Many people who live in Cherry Tree believe that crime will follow them out of the community and into the rest of the city when they're forced to relocate.

"For most of the people out here, all they know is robbing, shooting and killing. Wherever they go crime will follow them, whether it's Southside or any other project in Augusta," said resident Ricco Scruggs.

He's 1 of about 1,000 Cherry Tree Crossing residents who are being relocated to public housing or Section 8 housing projects in Augusta.

Scruggs says because most of the people involved in Cherry Tree crimes don't live in the neighborhood, no matter where he ends up, the high crime rate will follow.

"The crime rate's going to stay up, it's probably going to get even bigger because most of the people here or the people who don't belong here are going to go somewhere else and start it up," he said.

Raven Burton says the crime filled environment keeps her in constant fear.

"If I don't have her with me or my kids I don't stay here, I'm too scared to be here.  'Because of the crime?'" asked Fox54's Mark Barber.

Burton said, "They broke in my house four times since I've been here. I've been here seven months."

Ericion Anderson says erasing a neighborhood may not erase its crime because the culture still exists.

"We're in the slums, the project, the ghetto," he said.

The Augusta Housing Authority is moving residents out of Cherry Tree by May in order to build mixed-income apartments.

Director of Resident Services Buddy Oldfield thinks taking away a crime spot could also take away the problem.

"It's not the residents; it's the people that come in from the outside that come in to Cherry Tree.
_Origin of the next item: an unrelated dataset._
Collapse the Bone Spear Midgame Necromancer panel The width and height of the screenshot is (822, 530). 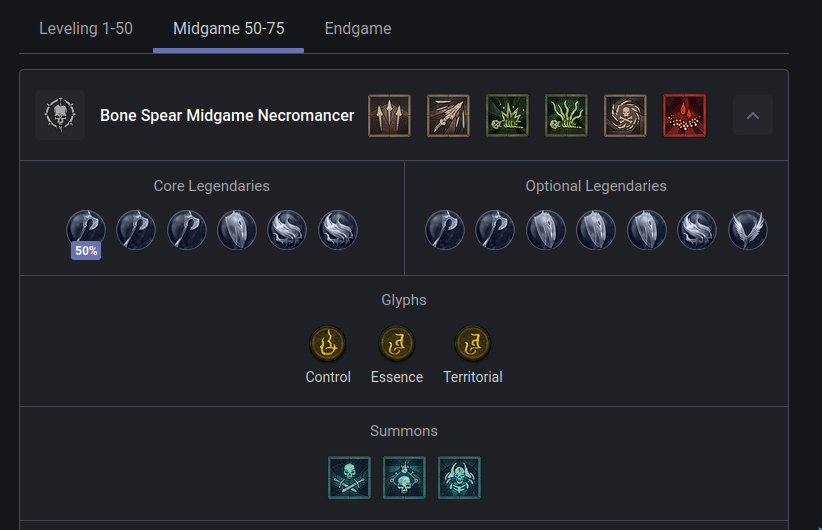753,116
If we break that up it's less likely to follow," Oldfield, said.

Richmond County Lt. Calvin Chew says similar relocations for other housing projects in the past didn't increase crime.

"Hopefully when they disseminate Cherry Tree Crossing we won't have any problems period," he said.

However, many of the people who live in the community, such as Scruggs, worry that's not going to happen.

"It won't cut it down, it's going to spread," he said.